Semplificando molto, le reti neurali artificiali sono particolari tipi di modelli matematici ispirati, nella loro funzione e nella loro struttura, ai neuroni del nostro cervello. È la stessa architettura che troviamo sotto ai modelli di AI generativa come ChatGPT, Claude e Llama, i software più conosciuti al momento. Queste architetture sono costituite da nodi, al pari dei nuclei cellulari dei nostri neuroni, e da collegamenti tra i nodi, proprio come gli assoni e dendriti che collegano tra loro le nostre cellule cerebrali. Le similitudini non terminano qui: sia i neuroni artificiali che i neuroni cerebrali hanno una soglia di attivazione che, se superata dalla carica elettrica in entrata, genera una scarica elettrica in uscita. Il risultato è che solo i segnali che superano una certa soglia riescono a propagarsi nelle reti. Da qui in poi le analogie si fanno meno strette, soprattutto per quanto riguarda una delle caratteristiche fondamentali del nostro cervello, che lo rende flessibile e riadattabile ai vari problemi del mondo reale: la neuroplasticità. I collegamenti tra i nostri neuroni sono dinamici, possono subire un processo di potatura quando poco utilizzati, o possono crearsi di nuovi quando una certa popolazione di neuroni prossimi tra loro è particolarmente attiva durante lo stesso lasso di tempo (processo chiamato sinaptogenesi). Vien da sé che, senza un intervento esterno, una rete neurale artificiale non può modificare la propria struttura. Gli ingegneri informatici hanno però trovato un modo per far sì che, nonostante l’incapacità di modificarsi strutturalmente, la rete possa imparare dai feedback e dai database sui quali viene allenata. I nodi, infatti, possono modificare il loro peso, ovvero il valore numerico che ne condiziona la forza, cosicché ad una forza del nodo maggiore corrisponderà una maggiore influenza del nodo sui nodi successivi. È un po’ come se ci fosse un gestore del traffico di informazioni che decidesse, a seconda di quanto l’output è giusto, quali strade devono diventare autostrade e quali invece devono limitarsi ad essere stradine di campagna.

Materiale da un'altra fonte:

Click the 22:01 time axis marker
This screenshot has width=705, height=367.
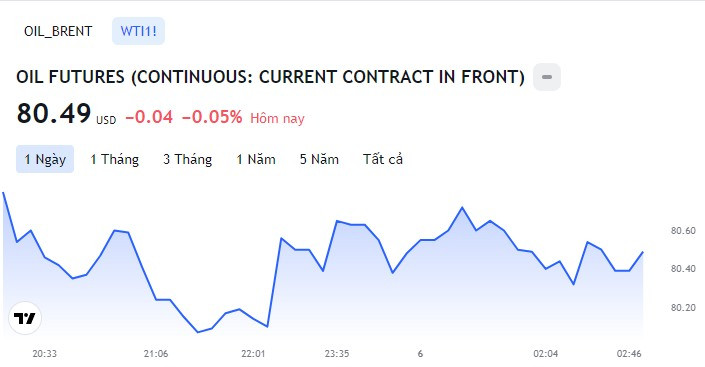coord(253,354)
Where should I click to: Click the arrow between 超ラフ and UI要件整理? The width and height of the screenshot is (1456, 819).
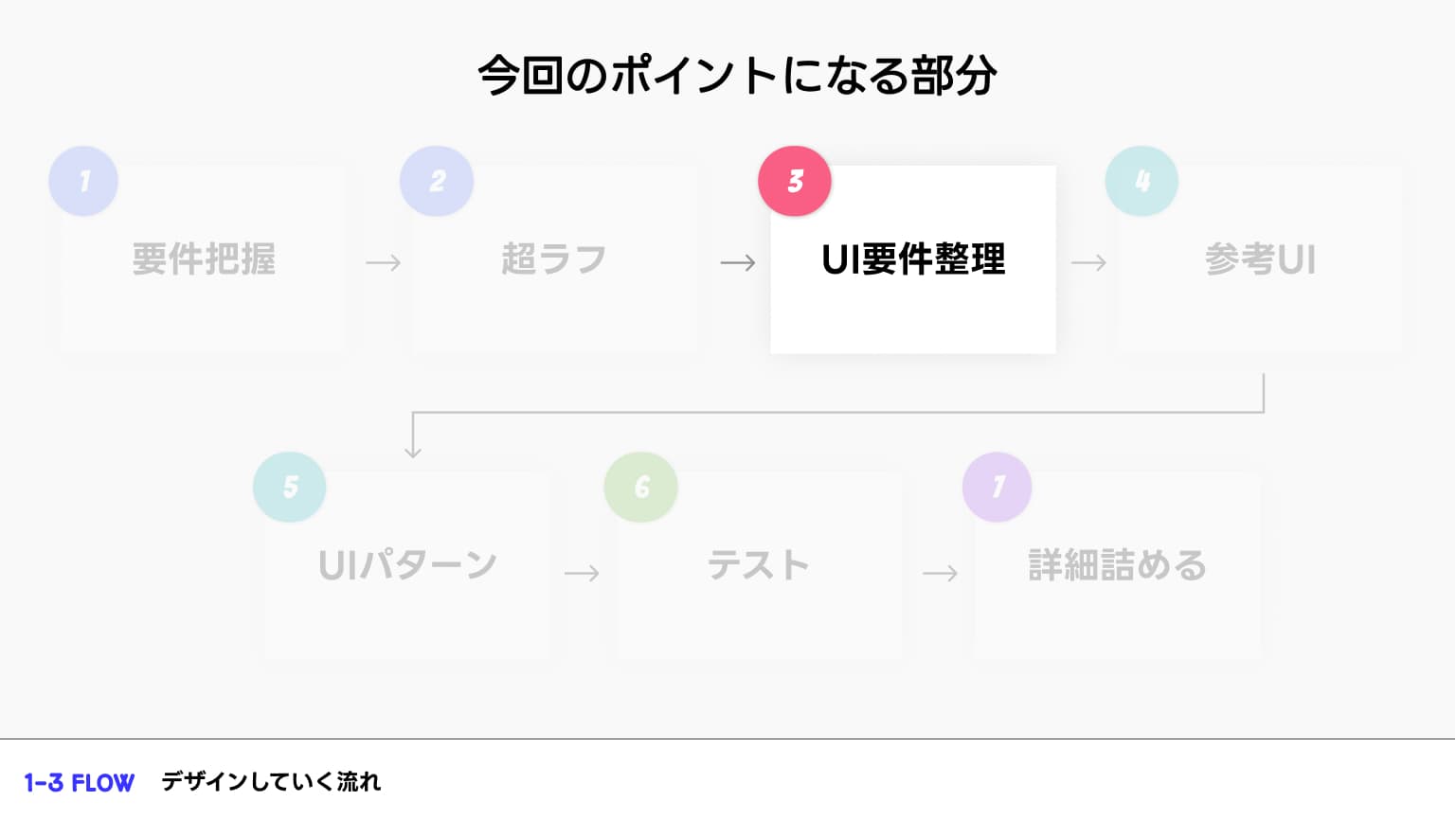coord(738,262)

La realtà è che i filosofi dell’IA non sono d’accordo nell’affermare che le due intelligenze siano davvero differenti nel loro funzionamento di base, forse proprio perché definire l’intelligenza è già un problema filosofico irrisolto, o perché ci manca il passaggio che collega la “danza dei neuroni” alle manifestazioni della mente. Su un paio di cose possiamo però essere sicuri: noi siamo dotati di un corpo organico che fornisce un’infinità di feedback di diversa natura al nostro cervello, tanti feedback quanti sono i sensi (contando anche equilibrio, interocezione – la percezione degli organi interni – e propriocezione – la percezione del proprio corpo-) e che questo lavoro di processamento del mondo esterno filtrato dalla nostra percezione è un complessissimo risultato della selezione naturale, che ha modificato i nostri organi sensoriali, ha modellato il nostro corpo e, di conseguenza, le possibilità di azione e percezione. Noi non abbiamo dietro un ingegnere che decide razionalmente l’architettura del nostro hardware o del nostro software, ma ci “autocostruiamo” seguendo i comandi scritti nel nostro patrimonio genetico, che ogni tanto si mescola per via della riproduzione sessuale o si modifica a causa di errori di trascrizione o mutazioni. Questo significa che la nostra intelligenza è plasmata dalla selezione di miliardi di anni di vita sulla terra, nella quale è stata e continua ad essere messa a dura prova dai pericoli presenti nel nostro pianeta. La strategia dei nostri geni e del nostro sviluppo è stata quella di selezionare un organo flessibile, che riesca ad adattarsi alla maggior parte dei contesti per riuscire a sfidare ogni problema si ponga davanti. Questo, per ora, l’intelligenza artificiale non è in grado di farlo, e si rassegna a svolgere (molto bene) solo i compiti per cui è stata pensata.